:: Task material ::
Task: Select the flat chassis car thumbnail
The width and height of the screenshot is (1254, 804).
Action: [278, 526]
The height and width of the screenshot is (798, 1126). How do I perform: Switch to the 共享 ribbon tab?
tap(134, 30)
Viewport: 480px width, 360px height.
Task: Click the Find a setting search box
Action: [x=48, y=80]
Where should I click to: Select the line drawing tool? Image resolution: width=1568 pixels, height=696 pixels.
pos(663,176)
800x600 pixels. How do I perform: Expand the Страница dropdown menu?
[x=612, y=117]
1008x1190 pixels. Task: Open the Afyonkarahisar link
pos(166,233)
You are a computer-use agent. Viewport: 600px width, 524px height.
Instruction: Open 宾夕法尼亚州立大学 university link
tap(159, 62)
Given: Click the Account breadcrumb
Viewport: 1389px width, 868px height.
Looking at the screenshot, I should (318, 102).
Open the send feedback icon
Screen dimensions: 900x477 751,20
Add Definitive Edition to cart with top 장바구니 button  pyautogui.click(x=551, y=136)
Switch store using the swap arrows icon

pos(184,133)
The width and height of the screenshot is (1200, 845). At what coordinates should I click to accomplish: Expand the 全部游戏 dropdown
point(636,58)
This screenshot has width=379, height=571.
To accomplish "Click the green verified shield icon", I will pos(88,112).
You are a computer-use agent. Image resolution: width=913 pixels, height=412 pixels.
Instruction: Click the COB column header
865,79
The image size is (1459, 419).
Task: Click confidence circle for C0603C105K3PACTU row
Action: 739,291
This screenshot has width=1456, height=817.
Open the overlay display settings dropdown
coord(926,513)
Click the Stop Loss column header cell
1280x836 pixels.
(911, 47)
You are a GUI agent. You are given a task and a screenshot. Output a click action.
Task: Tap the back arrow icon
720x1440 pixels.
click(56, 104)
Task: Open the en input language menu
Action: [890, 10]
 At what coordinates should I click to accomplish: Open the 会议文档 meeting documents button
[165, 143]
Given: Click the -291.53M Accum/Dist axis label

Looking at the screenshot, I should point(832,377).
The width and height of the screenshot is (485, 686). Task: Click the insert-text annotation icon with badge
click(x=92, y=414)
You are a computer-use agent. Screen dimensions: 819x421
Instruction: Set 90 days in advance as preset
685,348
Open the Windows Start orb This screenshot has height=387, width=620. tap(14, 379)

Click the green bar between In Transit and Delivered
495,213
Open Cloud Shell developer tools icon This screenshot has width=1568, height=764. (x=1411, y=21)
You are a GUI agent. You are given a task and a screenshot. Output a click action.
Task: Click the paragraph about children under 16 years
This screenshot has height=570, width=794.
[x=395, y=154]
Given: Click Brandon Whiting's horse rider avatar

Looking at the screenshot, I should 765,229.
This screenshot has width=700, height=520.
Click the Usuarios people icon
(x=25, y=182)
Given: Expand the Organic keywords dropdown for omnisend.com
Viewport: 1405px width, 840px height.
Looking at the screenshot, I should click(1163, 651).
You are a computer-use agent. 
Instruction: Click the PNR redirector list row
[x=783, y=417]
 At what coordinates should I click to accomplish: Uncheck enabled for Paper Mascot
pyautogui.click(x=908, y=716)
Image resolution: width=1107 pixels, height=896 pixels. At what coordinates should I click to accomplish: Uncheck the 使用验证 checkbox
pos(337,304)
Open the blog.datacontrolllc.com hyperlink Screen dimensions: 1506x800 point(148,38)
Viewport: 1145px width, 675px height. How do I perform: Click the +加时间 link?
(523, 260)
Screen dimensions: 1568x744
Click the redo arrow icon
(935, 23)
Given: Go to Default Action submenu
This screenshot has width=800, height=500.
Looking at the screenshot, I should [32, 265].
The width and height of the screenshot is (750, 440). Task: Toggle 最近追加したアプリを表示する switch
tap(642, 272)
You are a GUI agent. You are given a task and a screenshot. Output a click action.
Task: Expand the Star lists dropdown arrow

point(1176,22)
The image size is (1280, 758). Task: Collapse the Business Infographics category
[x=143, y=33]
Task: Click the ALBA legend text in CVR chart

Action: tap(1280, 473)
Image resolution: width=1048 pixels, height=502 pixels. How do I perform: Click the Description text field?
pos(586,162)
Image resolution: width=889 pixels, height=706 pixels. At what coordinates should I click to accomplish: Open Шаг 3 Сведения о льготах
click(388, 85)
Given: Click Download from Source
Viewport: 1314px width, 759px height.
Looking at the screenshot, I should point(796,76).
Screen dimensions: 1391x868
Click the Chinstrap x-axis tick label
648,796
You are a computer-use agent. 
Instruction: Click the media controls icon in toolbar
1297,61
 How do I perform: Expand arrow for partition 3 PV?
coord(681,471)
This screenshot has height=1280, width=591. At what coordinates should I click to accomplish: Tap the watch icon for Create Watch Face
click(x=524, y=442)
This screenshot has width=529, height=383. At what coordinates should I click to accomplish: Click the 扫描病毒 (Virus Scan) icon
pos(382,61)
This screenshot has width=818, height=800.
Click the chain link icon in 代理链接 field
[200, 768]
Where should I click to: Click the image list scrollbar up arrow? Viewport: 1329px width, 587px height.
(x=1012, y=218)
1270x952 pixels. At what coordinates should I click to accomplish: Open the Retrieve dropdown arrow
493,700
:::
▶ **Assignment**
Return the records above verbatim, in their entirety.

▶ **Task answer**
Task: Select the flat chassis car thumbnail
The width and height of the screenshot is (1254, 804).
Action: [278, 526]
The height and width of the screenshot is (798, 1126). How do I perform: Switch to the 共享 ribbon tab?
tap(134, 30)
Viewport: 480px width, 360px height.
Task: Click the Find a setting search box
Action: [x=48, y=80]
Where should I click to: Select the line drawing tool? Image resolution: width=1568 pixels, height=696 pixels.
pos(663,176)
800x600 pixels. How do I perform: Expand the Страница dropdown menu?
[x=612, y=117]
1008x1190 pixels. Task: Open the Afyonkarahisar link
pos(166,233)
You are a computer-use agent. Viewport: 600px width, 524px height.
Instruction: Open 宾夕法尼亚州立大学 university link
tap(159, 62)
Given: Click the Account breadcrumb
Viewport: 1389px width, 868px height.
Looking at the screenshot, I should (318, 102).
Open the send feedback icon
Screen dimensions: 900x477 751,20
Add Definitive Edition to cart with top 장바구니 button  pyautogui.click(x=551, y=136)
Switch store using the swap arrows icon

pos(184,133)
The width and height of the screenshot is (1200, 845). At what coordinates should I click to accomplish: Expand the 全部游戏 dropdown
point(636,58)
This screenshot has width=379, height=571.
To accomplish "Click the green verified shield icon", I will pos(88,112).
You are a computer-use agent. Image resolution: width=913 pixels, height=412 pixels.
Instruction: Click the COB column header
865,79
The image size is (1459, 419).
Task: Click confidence circle for C0603C105K3PACTU row
Action: 739,291
This screenshot has width=1456, height=817.
Open the overlay display settings dropdown
coord(926,513)
Click the Stop Loss column header cell
1280x836 pixels.
(911, 47)
You are a GUI agent. You are given a task and a screenshot. Output a click action.
Task: Tap the back arrow icon
720x1440 pixels.
click(56, 104)
Task: Open the en input language menu
Action: [890, 10]
 At what coordinates should I click to accomplish: Open the 会议文档 meeting documents button
[165, 143]
Given: Click the -291.53M Accum/Dist axis label

Looking at the screenshot, I should point(832,377).
The width and height of the screenshot is (485, 686). Task: Click the insert-text annotation icon with badge
click(x=92, y=414)
You are a computer-use agent. Screen dimensions: 819x421
Instruction: Set 90 days in advance as preset
685,348
Open the Windows Start orb This screenshot has height=387, width=620. tap(14, 379)

Click the green bar between In Transit and Delivered
495,213
Open Cloud Shell developer tools icon This screenshot has width=1568, height=764. (x=1411, y=21)
You are a GUI agent. You are given a task and a screenshot. Output a click action.
Task: Click the paragraph about children under 16 years
This screenshot has height=570, width=794.
[x=395, y=154]
Given: Click Brandon Whiting's horse rider avatar

Looking at the screenshot, I should 765,229.
This screenshot has width=700, height=520.
Click the Usuarios people icon
(x=25, y=182)
Given: Expand the Organic keywords dropdown for omnisend.com
Viewport: 1405px width, 840px height.
Looking at the screenshot, I should click(1163, 651).
You are a computer-use agent. 
Instruction: Click the PNR redirector list row
[x=783, y=417]
 At what coordinates should I click to accomplish: Uncheck enabled for Paper Mascot
pyautogui.click(x=908, y=716)
Image resolution: width=1107 pixels, height=896 pixels. At what coordinates should I click to accomplish: Uncheck the 使用验证 checkbox
pos(337,304)
Open the blog.datacontrolllc.com hyperlink Screen dimensions: 1506x800 point(148,38)
Viewport: 1145px width, 675px height. How do I perform: Click the +加时间 link?
(523, 260)
Screen dimensions: 1568x744
Click the redo arrow icon
(935, 23)
Given: Go to Default Action submenu
This screenshot has width=800, height=500.
Looking at the screenshot, I should [32, 265].
The width and height of the screenshot is (750, 440). Task: Toggle 最近追加したアプリを表示する switch
tap(642, 272)
You are a GUI agent. You are given a task and a screenshot. Output a click action.
Task: Expand the Star lists dropdown arrow

point(1176,22)
The image size is (1280, 758). Task: Collapse the Business Infographics category
[x=143, y=33]
Task: Click the ALBA legend text in CVR chart

Action: tap(1280, 473)
Image resolution: width=1048 pixels, height=502 pixels. How do I perform: Click the Description text field?
pos(586,162)
Image resolution: width=889 pixels, height=706 pixels. At what coordinates should I click to accomplish: Open Шаг 3 Сведения о льготах
click(388, 85)
Given: Click Download from Source
Viewport: 1314px width, 759px height.
Looking at the screenshot, I should point(796,76).
Screen dimensions: 1391x868
Click the Chinstrap x-axis tick label
648,796
You are a computer-use agent. 
Instruction: Click the media controls icon in toolbar
1297,61
 How do I perform: Expand arrow for partition 3 PV?
coord(681,471)
This screenshot has height=1280, width=591. At what coordinates should I click to accomplish: Tap the watch icon for Create Watch Face
click(x=524, y=442)
This screenshot has width=529, height=383. At what coordinates should I click to accomplish: Click the 扫描病毒 (Virus Scan) icon
pos(382,61)
This screenshot has width=818, height=800.
Click the chain link icon in 代理链接 field
[200, 768]
Where should I click to: Click the image list scrollbar up arrow? Viewport: 1329px width, 587px height.
(x=1012, y=218)
1270x952 pixels. At what coordinates should I click to accomplish: Open the Retrieve dropdown arrow
493,700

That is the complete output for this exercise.